---------- DATA PROVIDED

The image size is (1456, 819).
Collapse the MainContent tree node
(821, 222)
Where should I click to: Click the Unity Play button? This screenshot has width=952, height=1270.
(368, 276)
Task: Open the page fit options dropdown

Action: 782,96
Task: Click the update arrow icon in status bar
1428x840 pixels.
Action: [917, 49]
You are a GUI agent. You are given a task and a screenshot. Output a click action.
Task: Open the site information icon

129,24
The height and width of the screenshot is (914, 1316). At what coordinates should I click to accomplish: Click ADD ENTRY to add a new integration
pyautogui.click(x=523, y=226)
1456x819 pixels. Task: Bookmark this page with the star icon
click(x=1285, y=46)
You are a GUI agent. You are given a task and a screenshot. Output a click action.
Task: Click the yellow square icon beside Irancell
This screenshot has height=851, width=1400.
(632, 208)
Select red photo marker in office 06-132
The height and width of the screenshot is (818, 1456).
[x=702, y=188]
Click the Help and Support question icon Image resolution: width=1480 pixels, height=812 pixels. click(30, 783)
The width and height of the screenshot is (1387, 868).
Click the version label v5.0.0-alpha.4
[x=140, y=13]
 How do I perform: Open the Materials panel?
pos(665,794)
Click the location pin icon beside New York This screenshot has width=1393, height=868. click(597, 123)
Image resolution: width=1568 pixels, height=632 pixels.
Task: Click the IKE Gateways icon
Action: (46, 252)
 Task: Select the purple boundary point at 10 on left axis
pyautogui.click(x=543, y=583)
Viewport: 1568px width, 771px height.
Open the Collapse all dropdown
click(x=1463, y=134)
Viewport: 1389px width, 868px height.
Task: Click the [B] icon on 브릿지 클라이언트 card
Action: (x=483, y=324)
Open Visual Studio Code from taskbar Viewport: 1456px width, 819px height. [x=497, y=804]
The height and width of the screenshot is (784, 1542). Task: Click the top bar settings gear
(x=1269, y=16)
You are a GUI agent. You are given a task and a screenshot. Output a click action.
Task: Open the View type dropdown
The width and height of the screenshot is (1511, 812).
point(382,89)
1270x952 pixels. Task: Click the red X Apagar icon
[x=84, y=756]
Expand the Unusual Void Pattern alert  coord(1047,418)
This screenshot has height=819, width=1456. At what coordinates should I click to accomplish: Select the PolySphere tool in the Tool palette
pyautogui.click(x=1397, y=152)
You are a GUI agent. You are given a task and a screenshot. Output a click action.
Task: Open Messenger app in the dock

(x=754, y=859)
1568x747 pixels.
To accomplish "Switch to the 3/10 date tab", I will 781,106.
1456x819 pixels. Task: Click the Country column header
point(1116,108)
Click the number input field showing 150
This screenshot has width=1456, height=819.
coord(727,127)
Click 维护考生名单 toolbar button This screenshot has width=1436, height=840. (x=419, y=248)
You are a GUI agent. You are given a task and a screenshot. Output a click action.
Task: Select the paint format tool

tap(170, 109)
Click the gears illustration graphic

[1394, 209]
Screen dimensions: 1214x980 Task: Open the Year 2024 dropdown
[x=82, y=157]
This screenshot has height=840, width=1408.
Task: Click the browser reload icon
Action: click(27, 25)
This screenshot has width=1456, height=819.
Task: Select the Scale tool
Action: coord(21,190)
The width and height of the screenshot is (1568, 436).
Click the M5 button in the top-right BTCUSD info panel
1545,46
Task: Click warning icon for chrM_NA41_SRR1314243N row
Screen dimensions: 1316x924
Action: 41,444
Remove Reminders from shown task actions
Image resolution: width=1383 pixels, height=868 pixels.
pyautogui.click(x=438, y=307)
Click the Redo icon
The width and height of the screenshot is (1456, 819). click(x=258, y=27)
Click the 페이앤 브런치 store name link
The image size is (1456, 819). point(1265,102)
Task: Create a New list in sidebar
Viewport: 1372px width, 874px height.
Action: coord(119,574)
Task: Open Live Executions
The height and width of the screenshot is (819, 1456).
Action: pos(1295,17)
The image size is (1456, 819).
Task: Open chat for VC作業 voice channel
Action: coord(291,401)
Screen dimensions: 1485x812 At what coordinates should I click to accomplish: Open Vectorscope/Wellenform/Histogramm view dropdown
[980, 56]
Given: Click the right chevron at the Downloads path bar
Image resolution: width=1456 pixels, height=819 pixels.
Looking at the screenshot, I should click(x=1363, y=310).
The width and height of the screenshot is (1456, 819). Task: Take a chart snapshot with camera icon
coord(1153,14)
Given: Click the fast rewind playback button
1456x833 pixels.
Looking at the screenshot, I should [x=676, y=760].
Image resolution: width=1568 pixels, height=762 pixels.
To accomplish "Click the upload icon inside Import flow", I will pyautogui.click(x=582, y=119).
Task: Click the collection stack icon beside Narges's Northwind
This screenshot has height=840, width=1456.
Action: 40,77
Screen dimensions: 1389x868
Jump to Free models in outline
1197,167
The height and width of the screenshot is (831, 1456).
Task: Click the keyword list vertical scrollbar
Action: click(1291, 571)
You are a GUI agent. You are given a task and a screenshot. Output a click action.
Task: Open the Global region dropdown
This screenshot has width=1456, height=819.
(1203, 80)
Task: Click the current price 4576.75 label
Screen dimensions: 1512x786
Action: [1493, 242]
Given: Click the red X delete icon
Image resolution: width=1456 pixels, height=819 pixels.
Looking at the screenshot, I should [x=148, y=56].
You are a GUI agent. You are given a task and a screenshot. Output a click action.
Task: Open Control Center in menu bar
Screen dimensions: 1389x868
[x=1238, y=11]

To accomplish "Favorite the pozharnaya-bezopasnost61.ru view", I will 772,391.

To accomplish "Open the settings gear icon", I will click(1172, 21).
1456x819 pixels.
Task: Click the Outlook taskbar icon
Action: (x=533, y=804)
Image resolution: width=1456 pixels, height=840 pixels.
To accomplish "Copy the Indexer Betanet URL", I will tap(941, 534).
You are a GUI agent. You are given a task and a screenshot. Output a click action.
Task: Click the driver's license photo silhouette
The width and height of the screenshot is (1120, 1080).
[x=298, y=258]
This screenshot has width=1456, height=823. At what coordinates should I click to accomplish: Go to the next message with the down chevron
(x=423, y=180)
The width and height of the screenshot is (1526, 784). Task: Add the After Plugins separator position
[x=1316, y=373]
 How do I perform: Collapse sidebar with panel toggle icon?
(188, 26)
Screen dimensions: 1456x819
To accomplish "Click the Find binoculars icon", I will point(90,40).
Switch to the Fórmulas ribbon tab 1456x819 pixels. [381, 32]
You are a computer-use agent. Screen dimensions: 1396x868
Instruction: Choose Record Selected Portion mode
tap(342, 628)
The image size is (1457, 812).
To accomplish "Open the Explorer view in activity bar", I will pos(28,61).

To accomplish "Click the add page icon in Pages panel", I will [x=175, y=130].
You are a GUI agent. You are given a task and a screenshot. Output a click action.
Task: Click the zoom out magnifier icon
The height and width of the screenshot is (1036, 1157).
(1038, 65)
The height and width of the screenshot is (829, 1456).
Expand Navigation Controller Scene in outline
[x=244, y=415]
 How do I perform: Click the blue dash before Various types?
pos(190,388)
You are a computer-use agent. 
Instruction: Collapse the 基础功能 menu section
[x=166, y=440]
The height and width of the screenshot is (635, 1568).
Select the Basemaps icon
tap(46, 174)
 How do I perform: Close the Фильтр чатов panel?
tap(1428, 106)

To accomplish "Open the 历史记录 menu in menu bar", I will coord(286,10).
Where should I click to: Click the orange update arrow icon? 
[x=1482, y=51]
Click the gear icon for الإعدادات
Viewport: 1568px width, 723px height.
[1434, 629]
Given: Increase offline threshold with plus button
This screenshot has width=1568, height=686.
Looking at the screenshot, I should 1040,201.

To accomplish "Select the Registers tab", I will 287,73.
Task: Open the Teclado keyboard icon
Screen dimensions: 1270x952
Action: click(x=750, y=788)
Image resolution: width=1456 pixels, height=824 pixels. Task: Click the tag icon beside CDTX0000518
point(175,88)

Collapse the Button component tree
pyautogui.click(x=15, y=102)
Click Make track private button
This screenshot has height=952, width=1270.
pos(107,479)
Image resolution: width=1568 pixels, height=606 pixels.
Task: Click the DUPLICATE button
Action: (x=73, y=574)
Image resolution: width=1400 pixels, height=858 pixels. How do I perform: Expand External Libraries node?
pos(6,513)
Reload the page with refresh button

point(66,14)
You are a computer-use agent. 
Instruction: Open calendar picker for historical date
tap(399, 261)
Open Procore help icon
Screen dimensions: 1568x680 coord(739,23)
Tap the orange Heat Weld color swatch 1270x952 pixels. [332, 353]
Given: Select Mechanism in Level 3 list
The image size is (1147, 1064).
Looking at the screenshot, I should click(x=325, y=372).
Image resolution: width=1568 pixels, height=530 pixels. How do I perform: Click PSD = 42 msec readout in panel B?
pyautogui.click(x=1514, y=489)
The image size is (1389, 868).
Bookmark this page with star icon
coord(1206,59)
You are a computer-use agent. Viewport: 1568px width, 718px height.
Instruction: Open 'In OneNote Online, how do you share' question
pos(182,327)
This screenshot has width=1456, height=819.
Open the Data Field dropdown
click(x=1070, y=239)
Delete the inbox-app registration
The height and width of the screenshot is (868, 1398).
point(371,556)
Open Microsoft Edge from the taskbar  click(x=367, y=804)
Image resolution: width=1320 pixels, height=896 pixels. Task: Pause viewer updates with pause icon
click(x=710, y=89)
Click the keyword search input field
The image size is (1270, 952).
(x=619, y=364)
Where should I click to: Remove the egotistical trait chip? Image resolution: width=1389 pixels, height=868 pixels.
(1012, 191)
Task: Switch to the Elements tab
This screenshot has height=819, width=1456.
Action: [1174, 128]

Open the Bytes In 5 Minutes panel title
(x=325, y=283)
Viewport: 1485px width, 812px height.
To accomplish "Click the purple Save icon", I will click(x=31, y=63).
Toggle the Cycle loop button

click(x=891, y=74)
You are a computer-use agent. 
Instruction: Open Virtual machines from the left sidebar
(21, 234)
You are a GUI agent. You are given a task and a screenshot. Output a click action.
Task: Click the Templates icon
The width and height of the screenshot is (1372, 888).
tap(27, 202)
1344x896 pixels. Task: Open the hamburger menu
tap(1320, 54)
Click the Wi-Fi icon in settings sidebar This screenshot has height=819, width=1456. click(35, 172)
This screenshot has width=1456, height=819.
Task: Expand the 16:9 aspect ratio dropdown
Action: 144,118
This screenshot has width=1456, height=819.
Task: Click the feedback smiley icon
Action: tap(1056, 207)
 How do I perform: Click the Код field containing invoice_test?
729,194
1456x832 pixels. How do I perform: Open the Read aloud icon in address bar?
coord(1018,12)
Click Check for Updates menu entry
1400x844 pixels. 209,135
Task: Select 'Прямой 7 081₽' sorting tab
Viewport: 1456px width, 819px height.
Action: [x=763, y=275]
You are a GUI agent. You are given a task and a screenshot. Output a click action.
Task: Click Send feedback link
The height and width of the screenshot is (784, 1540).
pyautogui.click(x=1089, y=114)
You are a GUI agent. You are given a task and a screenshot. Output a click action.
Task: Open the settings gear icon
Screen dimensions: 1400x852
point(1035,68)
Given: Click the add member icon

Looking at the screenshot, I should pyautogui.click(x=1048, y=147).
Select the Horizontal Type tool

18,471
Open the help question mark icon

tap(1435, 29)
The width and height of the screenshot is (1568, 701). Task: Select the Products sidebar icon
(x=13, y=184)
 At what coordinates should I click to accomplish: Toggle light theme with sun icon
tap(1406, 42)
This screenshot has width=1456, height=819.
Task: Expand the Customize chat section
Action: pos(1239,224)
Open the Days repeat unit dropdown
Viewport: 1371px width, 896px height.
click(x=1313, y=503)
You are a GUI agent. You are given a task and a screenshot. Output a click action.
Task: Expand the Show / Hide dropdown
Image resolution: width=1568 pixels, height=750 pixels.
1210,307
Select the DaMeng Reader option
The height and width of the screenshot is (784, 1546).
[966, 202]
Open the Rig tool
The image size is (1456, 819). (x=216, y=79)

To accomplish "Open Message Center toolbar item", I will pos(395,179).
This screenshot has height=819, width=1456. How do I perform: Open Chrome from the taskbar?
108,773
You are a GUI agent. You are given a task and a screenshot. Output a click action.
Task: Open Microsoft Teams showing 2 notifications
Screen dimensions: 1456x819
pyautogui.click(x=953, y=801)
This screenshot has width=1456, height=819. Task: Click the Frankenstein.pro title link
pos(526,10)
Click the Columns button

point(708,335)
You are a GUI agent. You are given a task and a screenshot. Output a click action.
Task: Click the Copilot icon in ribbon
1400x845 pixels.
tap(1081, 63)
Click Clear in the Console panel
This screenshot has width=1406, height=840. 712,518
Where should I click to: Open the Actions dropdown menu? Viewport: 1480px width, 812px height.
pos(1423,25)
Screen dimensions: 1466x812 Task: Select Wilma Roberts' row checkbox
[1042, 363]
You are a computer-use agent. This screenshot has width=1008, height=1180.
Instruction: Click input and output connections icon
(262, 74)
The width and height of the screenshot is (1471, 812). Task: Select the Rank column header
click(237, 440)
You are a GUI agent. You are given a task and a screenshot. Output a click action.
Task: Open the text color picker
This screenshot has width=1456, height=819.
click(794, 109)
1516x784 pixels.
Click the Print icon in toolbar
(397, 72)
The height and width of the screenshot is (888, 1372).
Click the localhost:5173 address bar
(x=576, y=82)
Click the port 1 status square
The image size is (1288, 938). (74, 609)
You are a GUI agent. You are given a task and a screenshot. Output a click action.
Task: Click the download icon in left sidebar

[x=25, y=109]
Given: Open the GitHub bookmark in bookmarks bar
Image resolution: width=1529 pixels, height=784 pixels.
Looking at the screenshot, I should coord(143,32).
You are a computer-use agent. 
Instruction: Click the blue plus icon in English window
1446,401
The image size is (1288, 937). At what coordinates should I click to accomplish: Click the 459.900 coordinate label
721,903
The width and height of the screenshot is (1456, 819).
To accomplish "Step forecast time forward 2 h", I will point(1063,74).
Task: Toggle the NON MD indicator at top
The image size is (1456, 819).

--------------------

Which of the lines above hold the string "Center"? Copy each one.

▸ **WRITTEN REPLY**:
Task: Open Control Center in menu bar
To accomplish "Open Message Center toolbar item", I will pos(395,179).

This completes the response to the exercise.